Retention in care among people living with human immunodeficiency virus (HIV) in a low-resource setting

Int J STD AIDS. 2024 Dec 10:9564624241306152. doi: 10.1177/09564624241306152. Online ahead of print.

Abstract

Background: This study aimed to evaluate the retention in care among a cohort of Egyptian people living with HIV (PLWHIV).

Method: The study was conducted on PLWHIV attending Kasr Alainy HIV and Viral Hepatitis Centre, Cairo, Egypt, from January 1, 2019, to March 31, 2023. PLWHIV were considered not retained in care if there was no documented clinical visit or HIV viral load (VL) or CD4 count test for more than 6 months from their last recorded visit or test. Multivariable logistic regression analysis was used to test factors associated with retention in care.

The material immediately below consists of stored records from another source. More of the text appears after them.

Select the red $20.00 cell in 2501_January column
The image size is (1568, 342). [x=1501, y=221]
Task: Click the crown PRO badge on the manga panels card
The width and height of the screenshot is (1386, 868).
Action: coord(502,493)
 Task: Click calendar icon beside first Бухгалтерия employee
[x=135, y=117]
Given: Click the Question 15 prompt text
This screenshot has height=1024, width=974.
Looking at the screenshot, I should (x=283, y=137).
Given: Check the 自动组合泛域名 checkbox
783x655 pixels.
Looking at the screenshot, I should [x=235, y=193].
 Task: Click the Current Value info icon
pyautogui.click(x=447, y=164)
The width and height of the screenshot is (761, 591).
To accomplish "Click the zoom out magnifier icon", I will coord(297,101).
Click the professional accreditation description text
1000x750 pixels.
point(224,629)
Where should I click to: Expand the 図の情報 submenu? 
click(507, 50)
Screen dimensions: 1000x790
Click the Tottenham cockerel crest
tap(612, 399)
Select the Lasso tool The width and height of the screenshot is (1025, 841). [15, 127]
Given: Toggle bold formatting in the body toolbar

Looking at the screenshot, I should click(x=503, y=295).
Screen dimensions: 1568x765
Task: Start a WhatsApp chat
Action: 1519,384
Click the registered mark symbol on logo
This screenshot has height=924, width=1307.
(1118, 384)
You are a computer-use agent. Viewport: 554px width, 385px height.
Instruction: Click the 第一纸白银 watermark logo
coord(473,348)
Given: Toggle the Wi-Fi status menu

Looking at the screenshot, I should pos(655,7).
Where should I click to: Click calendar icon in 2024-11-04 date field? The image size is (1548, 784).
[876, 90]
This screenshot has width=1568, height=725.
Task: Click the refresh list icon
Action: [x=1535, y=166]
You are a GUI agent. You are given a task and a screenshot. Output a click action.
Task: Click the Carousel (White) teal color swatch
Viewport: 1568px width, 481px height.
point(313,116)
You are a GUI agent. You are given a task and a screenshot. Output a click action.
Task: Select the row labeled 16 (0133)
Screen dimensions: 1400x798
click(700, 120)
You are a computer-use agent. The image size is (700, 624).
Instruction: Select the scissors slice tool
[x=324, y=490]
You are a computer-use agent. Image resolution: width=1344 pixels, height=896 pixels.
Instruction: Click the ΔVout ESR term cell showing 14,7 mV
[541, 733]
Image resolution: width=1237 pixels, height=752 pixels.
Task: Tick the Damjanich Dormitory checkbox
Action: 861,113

Results: After excluding those who died and were referred, 369 PLWHIV were included in the analysis, and retention in care was observed in 325 (88%). The majority were males (81.8%) with a median age of 34 [29-41] years. Undetectable VL (OR: 3.555; 95% CI: 1.49-8.47), hepatitis B vaccination (OR: 2.835; 95% CI: 1.07-7.48), CD4 test availability (OR: 2.604; 95% CI: 1.02-6.64), receiving dolutegravir based antiretroviral therapy (OR: 2.429; 95% CI: 1.06-5.537), and longer duration of know HIV infection (OR: 1.025; 95% CI: 1.01- 1.04) were correlated with retention in care. Surprisingly, higher education levels were negatively correlated with retention in care (OR: 0.195, 95%: CI: 0.071-0.533), suggesting the need for further research to explore this relationship.

Conclusion: These results are invaluable for developing targeted interventions and informing health policies to improve retention in HIV care in Egypt. Enhancing access to VL and CD4 testing, promoting VL suppression, and focusing on specific groups at risk of dropping out of care are essential strategies.

Keywords: Retention in care; human immunodeficiency virus; low-resource setting; mortality; viral load.